Paula Modersohn-Becker, “Self-Portrait in Front of a Green Background with Blue Lilies” (c. 1905) (© Paula-Modersohn-Becker-Stiftung, Bremen; all images courtesy of Semiotexte)

In the basement of the Museum Folkwang in Essen, Germany, home to one of the most famous collections of 19th- and 20th-century European painting, are the paintings of women subjects, and the paintings of women artists. In the low-ceilinged, dimly-lit room, amongst the images of mothers and children, goddesses and nymphs, situated slightly out of sight behind a television monitor, hung a self-portrait of a young woman with almond eyes and a red smile holding a branch pulled from a camellia tree. She stares out at us, determinedly, with a look of concentration on her face. The absence of her second hand suggests she is in fact in the process of painting herself. But, who is she? And why do we even need to ask?

When I Google search “Paula M. Becker,” almost every entry insists she was one of the most important figures in early Expressionism, a contemporary of men we are on last-name basis with: Picasso, Gauguin, Matisse, Munch. In her native Germany, her works adorn postcards, magnets, and posters. She has been heralded as the first Western woman artist to paint herself naked. She has been claimed as the first Western woman artist to paint herself pregnant. She traveled often to Paris and developed close friendships with the painter Heinrich Vogeler and the poet Rainer Maria Rilke. She began a series of correspondence based around a mutual admiration for the other’s art with Otto Modersohn, which lead to their marriage in 1901. And yet, her name barely appears alongside these men in the annals of art history. She deserves her own biography. Luckily, Marie Darrieussecq has written it.

The fascination with these lost characters of history, often encountered as a footnote or brief chapter in someone else’s story, can lead a writer on an incredible journey. When Darrieussecq encountered Becker’s work, used as an illustration on a flyer for a psychoanalysis symposium on motherhood, she recognized the painting but not the painter. So began her nearly five-year journey into discovering who Becker was, how she lived and what made her “be” besides her painting. Of course, there is always more to the story than just the work itself for those whose work resonates throughout decades, but often these details are locked away by more traditional biographers who have little time for details of the character’s personal lives. Darrieussecq, so taken with Becker and her celebrity-studded social circle, and wanting to understand who she was and how she came to paint the way she did, leaves no stone unturned in her quest for information on Becker.

Photograph of biographer Marie Darrieussecq (© P.O.L/Yann Diener)
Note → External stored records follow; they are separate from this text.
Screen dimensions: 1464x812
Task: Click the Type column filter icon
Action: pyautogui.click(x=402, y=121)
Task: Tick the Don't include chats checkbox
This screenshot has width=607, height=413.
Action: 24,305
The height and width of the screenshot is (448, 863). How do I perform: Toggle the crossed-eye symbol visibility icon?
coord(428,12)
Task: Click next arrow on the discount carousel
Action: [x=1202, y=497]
The slight, 140-odd-page biography, Being Here is Everything: The Life of Paula Modersohn-Becker, sparkles with details of Becker’s close friendships and artistic training. Darrieussecq, whose first novel Pig Tales was a finalist for the Prix Goncourt in 1996, brings a penchant for beautiful details nestled amongst bare sentences that provide them necessary context. Describing Becker’s daily life for example, Darrieussecq devotes her attention not to how she spent her days but what she plants in her garden, “In the garden, around the house, she has planted rose bushes, tulips, carnations, anemones.” Evoking the flurry of time passing at parties she describes their free time: “Boating parties, swimming in the rivers, Isadora Duncan-style dancing; Otto plays the flute. And nudism.” It’s the perfect use of language paired with Becker’s own economy of color and background, and attention to fine details, such as a branch or a necklace, or the three perfectly balanced flowers atop her head in her 1906 self portrait.
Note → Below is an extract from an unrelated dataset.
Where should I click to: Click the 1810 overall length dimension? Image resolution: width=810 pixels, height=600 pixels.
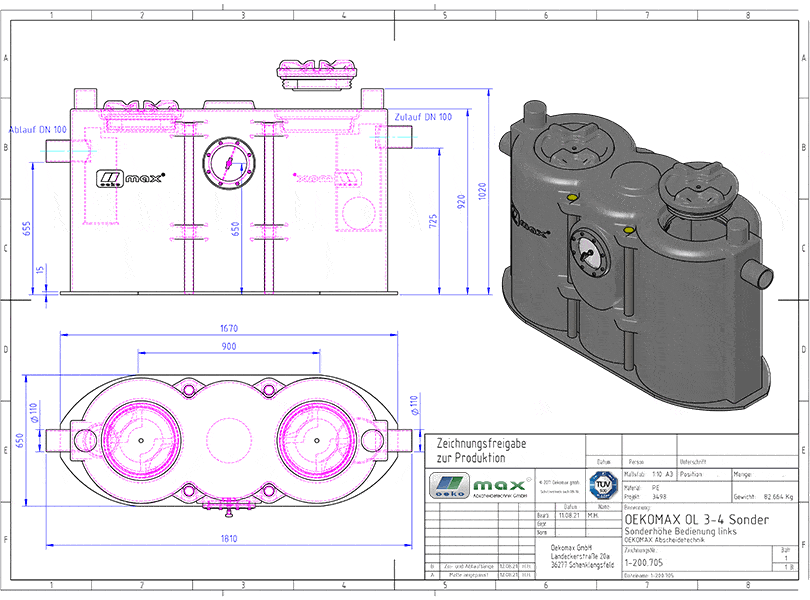[x=230, y=537]
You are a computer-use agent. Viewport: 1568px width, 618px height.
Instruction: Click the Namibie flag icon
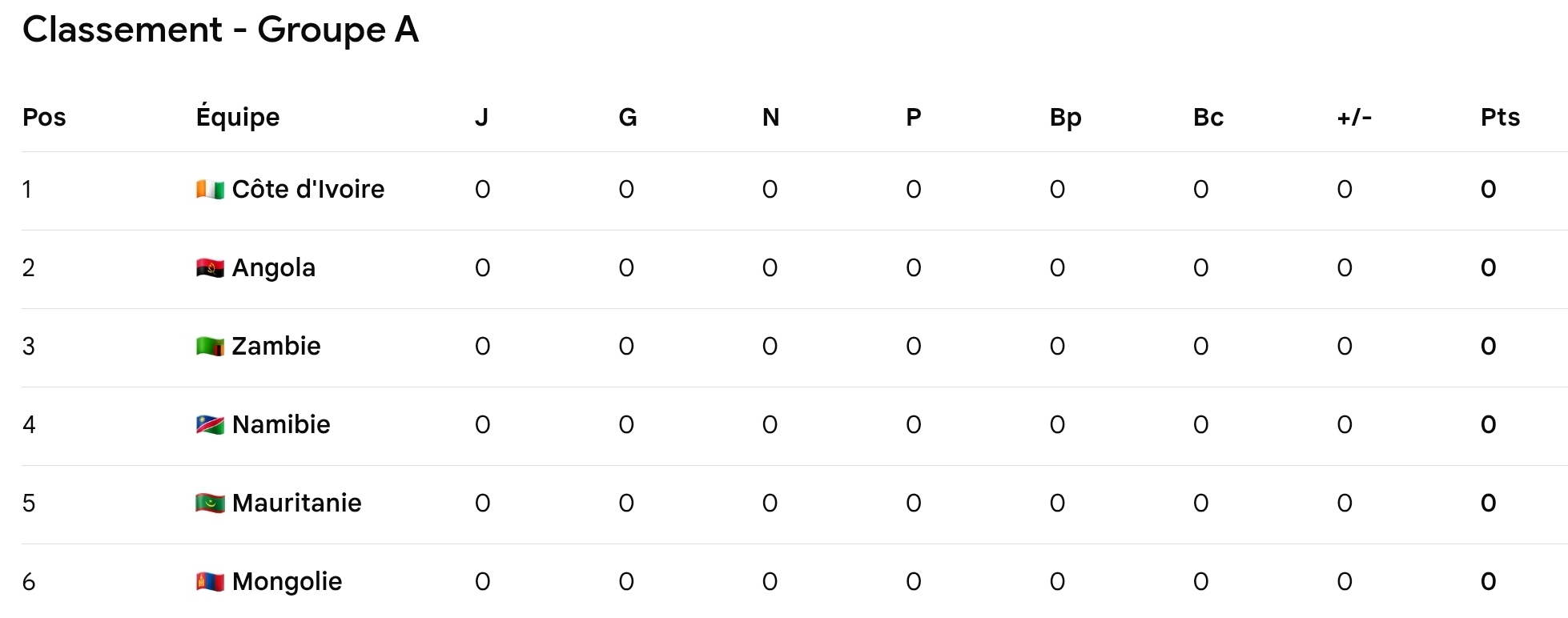tap(210, 425)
Becker, by Darrieussecq’s account, comes across as a resolute, bright, and curious young woman who is as diligent about her craft as she is devoted to her friends. She was sent to England to study at St John’s Wood School of Art, but at age 18, after returning to Germany and completing teacher training, while also taking painting classes in Bremen, she shunned a traditional life as a teacher. After two years at the traditional School for Women Artists in Berlin, she threw herself into the artistic community at Worpswede under the tutelage of Fritz Mackensen. It feels that it would’ve required this level of determination to push her way into the artistic circles of a group of men who would go on to be remembered in the art historical canon.

“So you died the way women used to die in the old days … the death of women in childbirth who want to close themselves up and are no longer able to.” Rilke writes in “Requiem” after Becker’s death. A greater tragedy than us not knowing her name is that, at age 31, she was snatched away from those who did. She had married the painter Otto Modersohn 6 years earlier, after many years of artistic companionship while he was with his first wife, and died, as she had, in childbirth. The first woman to paint herself pregnant did not live long enough to see the fruits of her labor.

Self-Portrait on the 6th Wedding Day (1906) © Museen Böttcherstraße

A traditional marriage was too confining for Becker, and she would often leave Modersohn for long periods to paint. At age 27, she moved alone to Paris, dividing her time between art classes, spending time with her friends, and visiting museums such as the Louvre — where, at the time, only four paintings by women artists were on display. The year of Becker’s death, Rilke writes to the sculptor Clara Westhoff of a wall at the Autumn Salon devoted to a woman artist who died young and in childbirth: Manet’s student Eva Gonzalès. Becker certainly had a profound affect on Rilke; she was a “courageous and combative” woman, he writes to her mother after Becker’s death. And, “Someday there will be girls and women whose name will no longer mean the mere opposite of the male, but something … that makes one think not of any complement or limit, but only of life and reality.” He tells Franz Xaver Krappus, the young poet.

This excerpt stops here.